Parkinson’s disease (PD) is a progressive disorder of the brain that slowly robs an individual of the ability to initiate voluntary movement, eventually leaving them totally frozen. The disease also has non-motor components including reduced GI motility, depression, and cognitive deficits. As many as 1 million Americans live with Parkinson's disease and approximately 50,000 Americans are diagnosed with PD each year. The average age of onset is 60, however, people as young as 18 have been diagnosed with PD. The combined direct and indirect cost of Parkinson’s, including treatment, social security payments and lost income from inability to work, is estimated to be nearly $25 billion per year in the United States alone. Thus, the ultimate goal of medical research is to improve and maintain quality of life in those suffering with this disease. The motor deficits of PD result from death of a specific population of nerve cells in a brain region called the substantia nigra. These cells manufacture the chemical transmitter dopamine, which is necessary for the initiation of voluntary motor movement. As dopamine is lost from cell death, symptoms of the disease emerge.

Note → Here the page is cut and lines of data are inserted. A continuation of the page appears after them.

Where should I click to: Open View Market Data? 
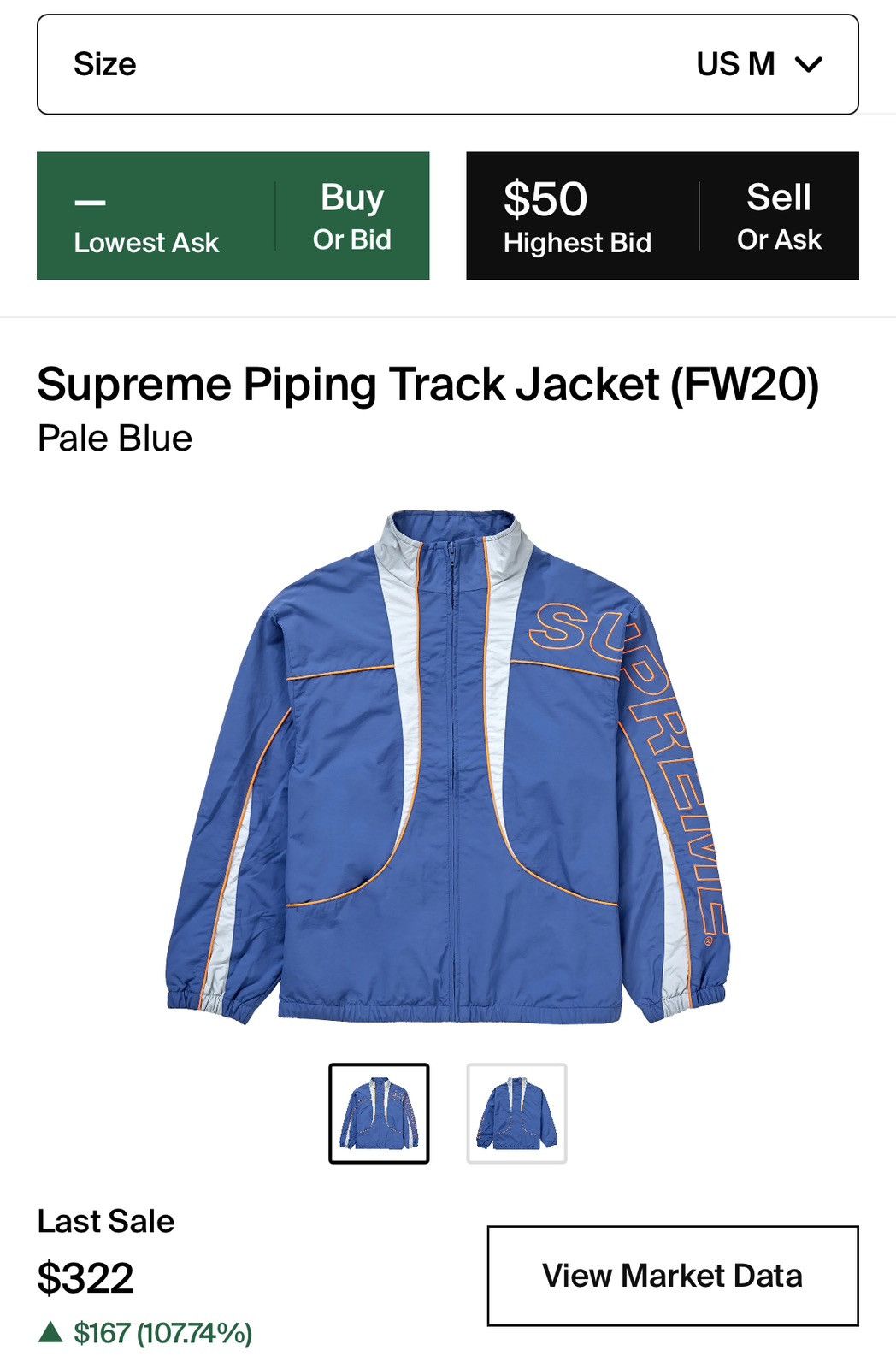click(x=673, y=1276)
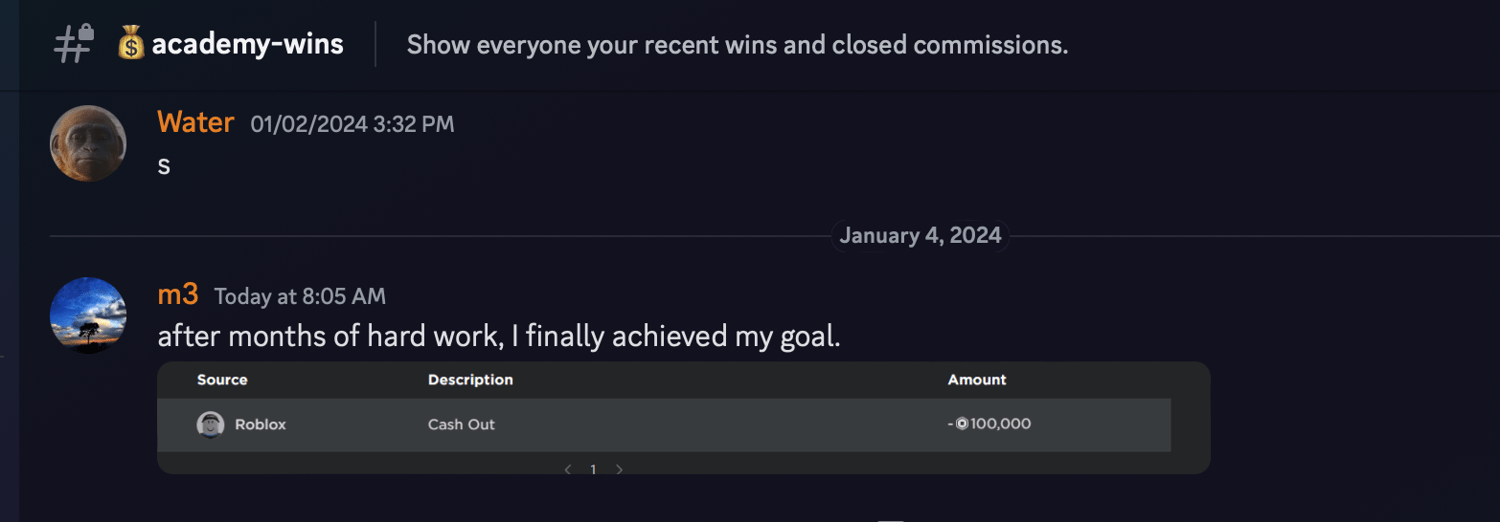This screenshot has width=1500, height=522.
Task: Open m3's username profile
Action: point(178,295)
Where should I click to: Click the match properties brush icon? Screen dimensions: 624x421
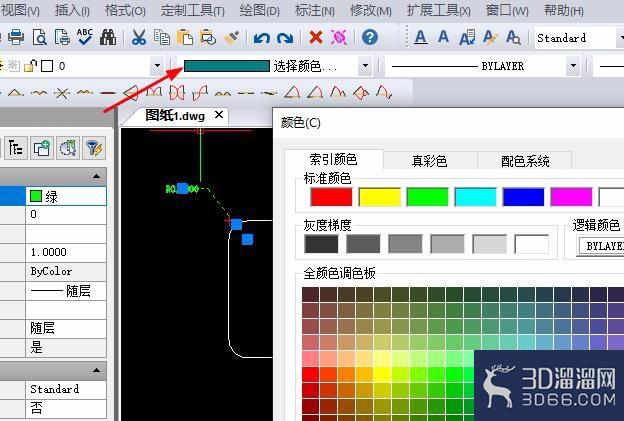click(x=232, y=37)
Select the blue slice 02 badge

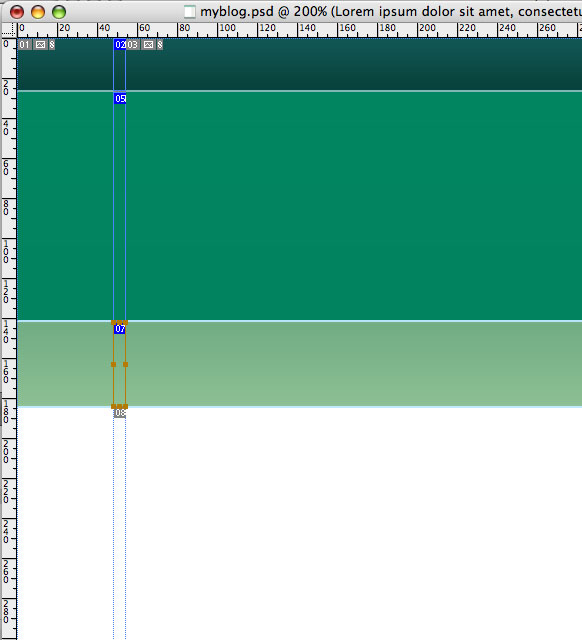click(x=120, y=44)
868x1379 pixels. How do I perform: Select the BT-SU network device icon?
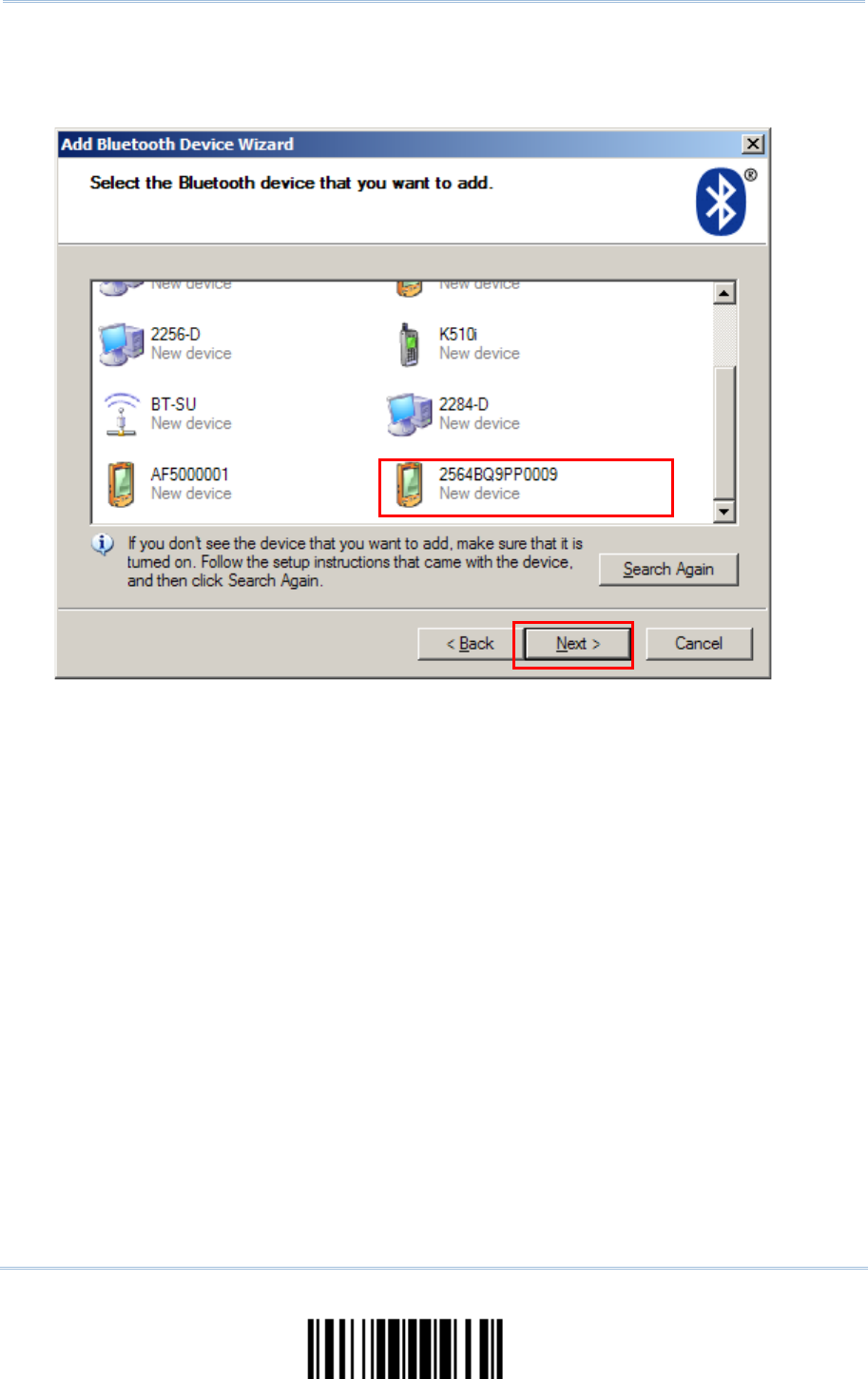click(x=121, y=415)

The gold standard for symptomatic treatment of the motor symptoms PD is levodopa (or Sinemet) which helps restore dopamine levels in the brain. While levodopa works well in many patients early in the disease, the efficacy wanes as the disease progresses and debilitating side-effects known as dyskinesias develop. Accordingly, new therapeutics and improved treatment strategies are desperately needed for both the motor and non-motor symptoms in order to improve the lives of those affected by the disease. Here in TSMM, our highest priority is developing new treatments to slow or halt the progression of PD, and to allow for sustained, symptomatic benefit. The TSMM PD team has been designated by the National Institutes of Health as one of ten Morris K. Udall Centers of Excellence in Parkinson’s disease and is a highly interknit team of Molecular Geneticists, Cell, Protein and Molecular Biologists, Biochemists, Neuroanatomists and Behavioral Scientists, all working toward the rapid development of new candidate therapies for PD.

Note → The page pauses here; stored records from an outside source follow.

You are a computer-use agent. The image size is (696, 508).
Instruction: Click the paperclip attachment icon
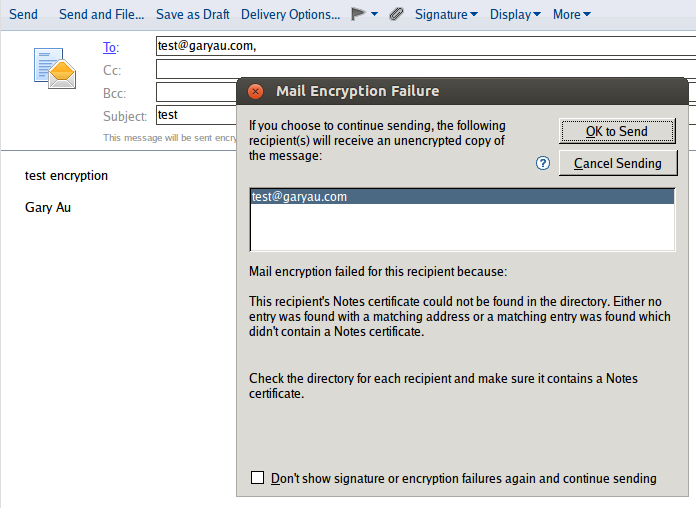click(x=396, y=14)
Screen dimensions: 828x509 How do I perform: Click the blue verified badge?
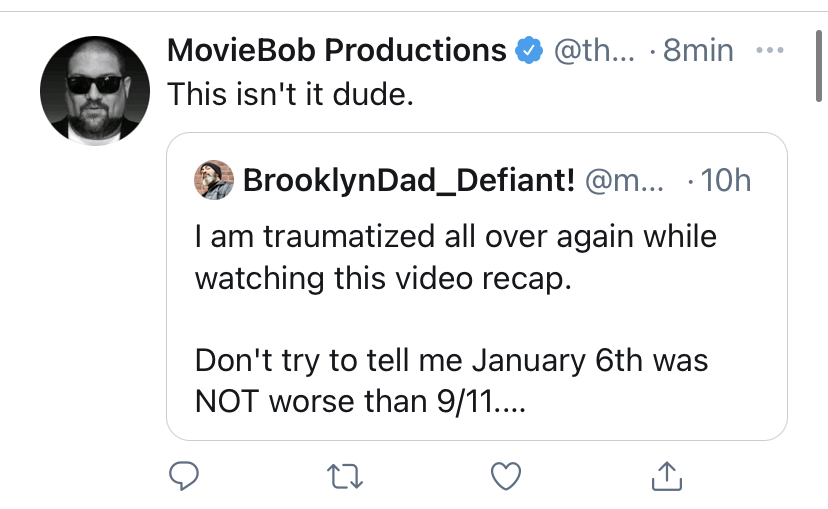529,51
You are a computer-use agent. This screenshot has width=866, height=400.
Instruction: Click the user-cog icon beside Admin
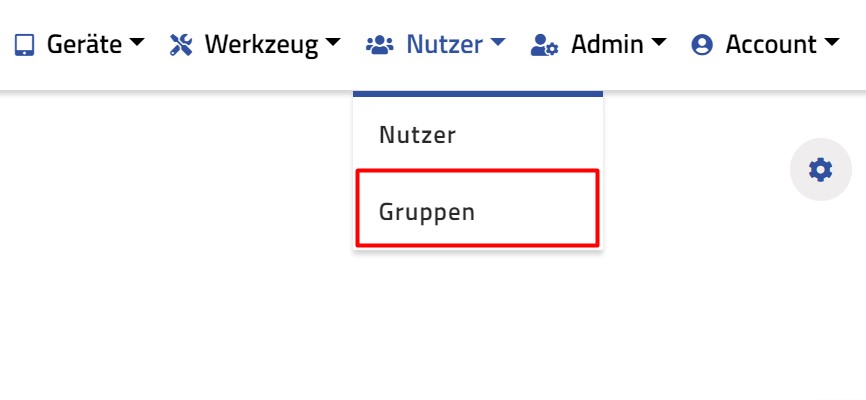[x=544, y=44]
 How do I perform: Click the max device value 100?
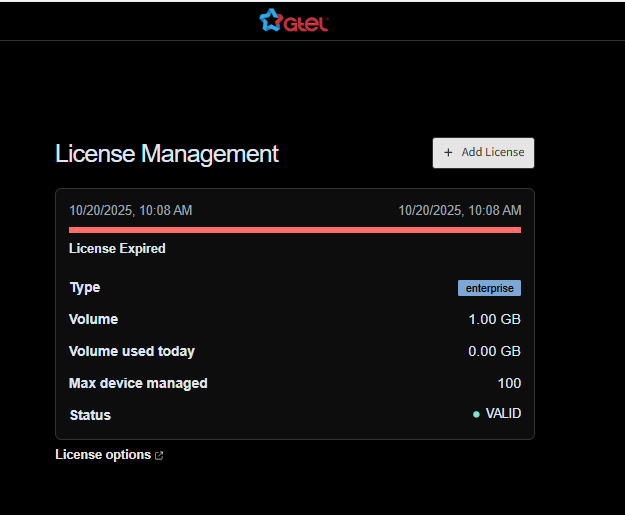[509, 384]
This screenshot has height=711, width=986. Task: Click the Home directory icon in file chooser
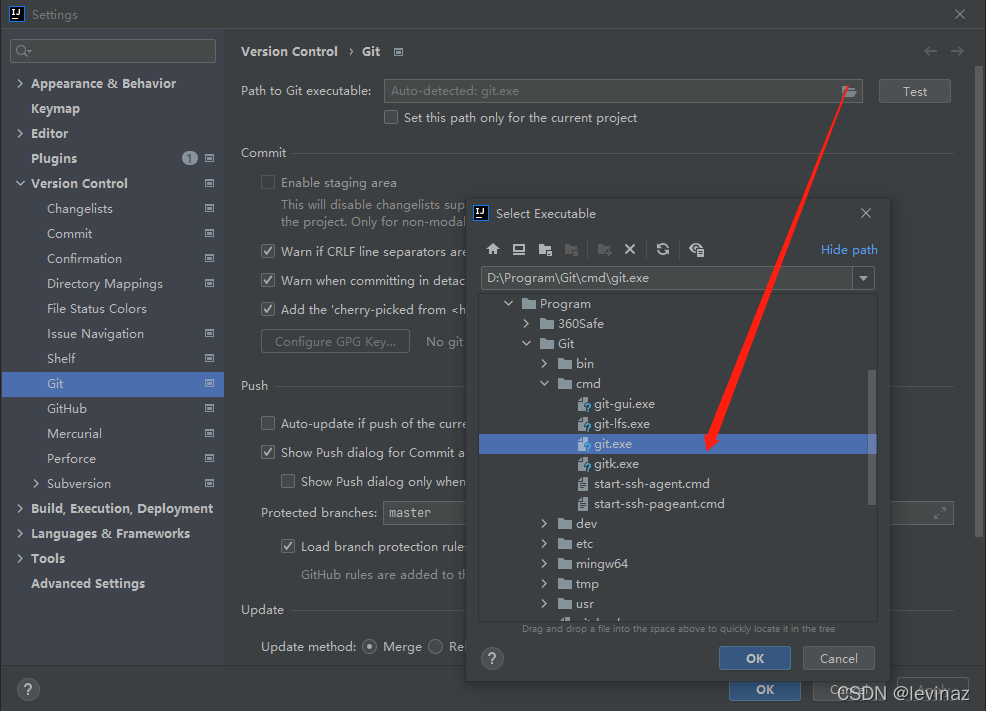click(x=492, y=249)
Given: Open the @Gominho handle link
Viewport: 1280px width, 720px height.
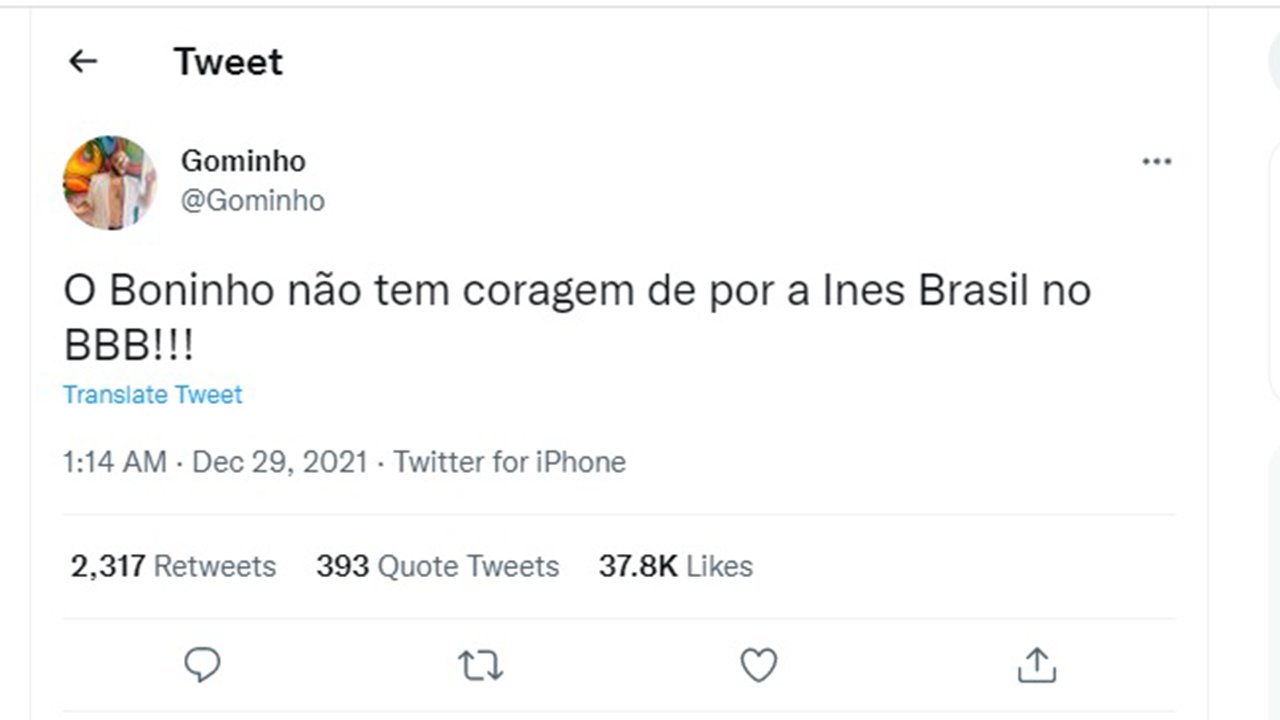Looking at the screenshot, I should click(252, 200).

Alzheimer's disease (AD) is the most common form of dementia (~50-80% of all dementias) and is characterized by a progressive loss of brain cells (i.e. neurons) in regions of the brain that are important for memory and cognition. AD is currently the 6th leading cause of death in the US, affecting over 5 million people 65 years of age and older. The costs to the healthcare system are estimated at over $180 billion annually in the US alone. The greatest risk factor for developing AD is increasing age with onset typically occurring in the 6th decade of life. The symptoms get progressively worse with time and typically include memory loss, confusion, difficulty completing familiar tasks, trouble understanding visual information, social withdrawal, and mood/personality changes. Both early-onset (prior to age 65) and genetic forms of AD exist, but account for a small percent of all AD cases.

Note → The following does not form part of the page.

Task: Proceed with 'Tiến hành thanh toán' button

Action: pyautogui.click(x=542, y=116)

The cause(s) of AD remain unclear, but much of the research focuses on cellular events that revolve around two important proteins, amyloid-beta and tau, which undergo abnormal changes in the affected areas of the brain. While the precise function of amyloid-beta is still uncertain, it appears to be important for proper neuron function and survival through multiple mechanisms. Tau protein is an important component of the structural framework of neurons and plays a role in multiple cellular processes (i.e. microtubule stability and intracellular transport). Within TSMM, investigations are focused on understanding the molecular mechanisms underlying neuron dysfunction and death in AD. Specifically, how changes in tau cause dysfunction in neurons and ultimately lead to neuron death.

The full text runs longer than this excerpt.